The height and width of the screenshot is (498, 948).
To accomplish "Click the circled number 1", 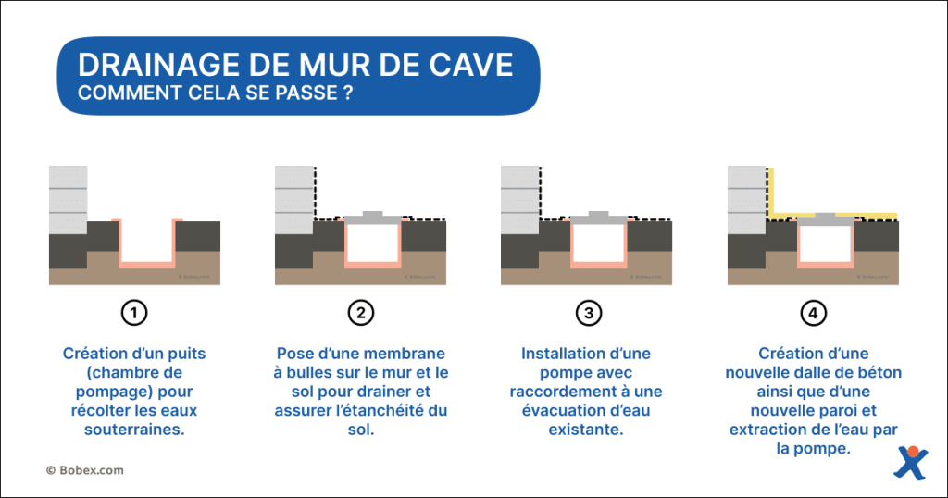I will point(134,314).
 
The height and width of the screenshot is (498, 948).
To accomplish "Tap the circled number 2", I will point(360,314).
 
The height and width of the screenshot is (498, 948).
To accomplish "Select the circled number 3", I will point(587,314).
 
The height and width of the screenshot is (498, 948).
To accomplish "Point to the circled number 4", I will point(813,314).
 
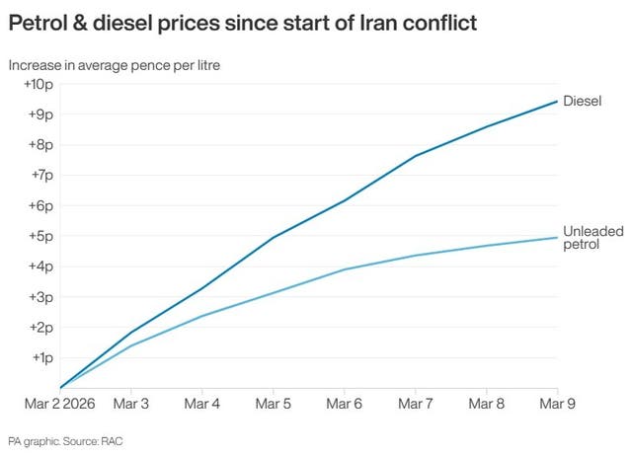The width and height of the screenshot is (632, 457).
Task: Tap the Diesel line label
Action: (x=583, y=101)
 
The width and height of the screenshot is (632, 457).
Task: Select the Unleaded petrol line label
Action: (x=592, y=237)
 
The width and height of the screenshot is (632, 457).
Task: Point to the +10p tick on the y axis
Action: (x=37, y=84)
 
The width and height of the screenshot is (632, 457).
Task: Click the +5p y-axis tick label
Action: (x=40, y=236)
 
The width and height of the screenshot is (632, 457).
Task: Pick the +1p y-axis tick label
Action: (x=40, y=357)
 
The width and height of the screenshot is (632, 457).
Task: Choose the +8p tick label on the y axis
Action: (x=40, y=145)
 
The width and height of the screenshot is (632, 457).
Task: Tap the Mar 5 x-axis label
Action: (x=273, y=404)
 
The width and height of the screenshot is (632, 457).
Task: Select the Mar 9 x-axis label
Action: (x=559, y=404)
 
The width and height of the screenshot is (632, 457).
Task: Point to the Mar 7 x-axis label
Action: (x=416, y=404)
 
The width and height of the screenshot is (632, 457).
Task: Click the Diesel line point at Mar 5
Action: (x=274, y=237)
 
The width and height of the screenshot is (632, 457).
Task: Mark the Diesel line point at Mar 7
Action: (x=416, y=156)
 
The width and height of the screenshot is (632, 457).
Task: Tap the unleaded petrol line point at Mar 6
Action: (x=345, y=269)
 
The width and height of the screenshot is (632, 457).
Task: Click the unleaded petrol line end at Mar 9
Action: (x=558, y=237)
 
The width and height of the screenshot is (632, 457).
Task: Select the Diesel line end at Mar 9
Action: (x=558, y=101)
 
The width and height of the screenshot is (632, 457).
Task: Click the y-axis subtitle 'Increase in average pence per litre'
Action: (x=115, y=65)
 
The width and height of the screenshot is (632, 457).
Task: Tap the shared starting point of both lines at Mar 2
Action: (x=61, y=388)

* _THE EXERCISE_
Please show each line of the data above that contains the word "label". Case counts.

* _TASK RESPONSE_
Task: Tap the Diesel line label
Task: Select the Unleaded petrol line label
Task: Click the +5p y-axis tick label
Task: Pick the +1p y-axis tick label
Task: Choose the +8p tick label on the y axis
Task: Tap the Mar 5 x-axis label
Task: Select the Mar 9 x-axis label
Task: Point to the Mar 7 x-axis label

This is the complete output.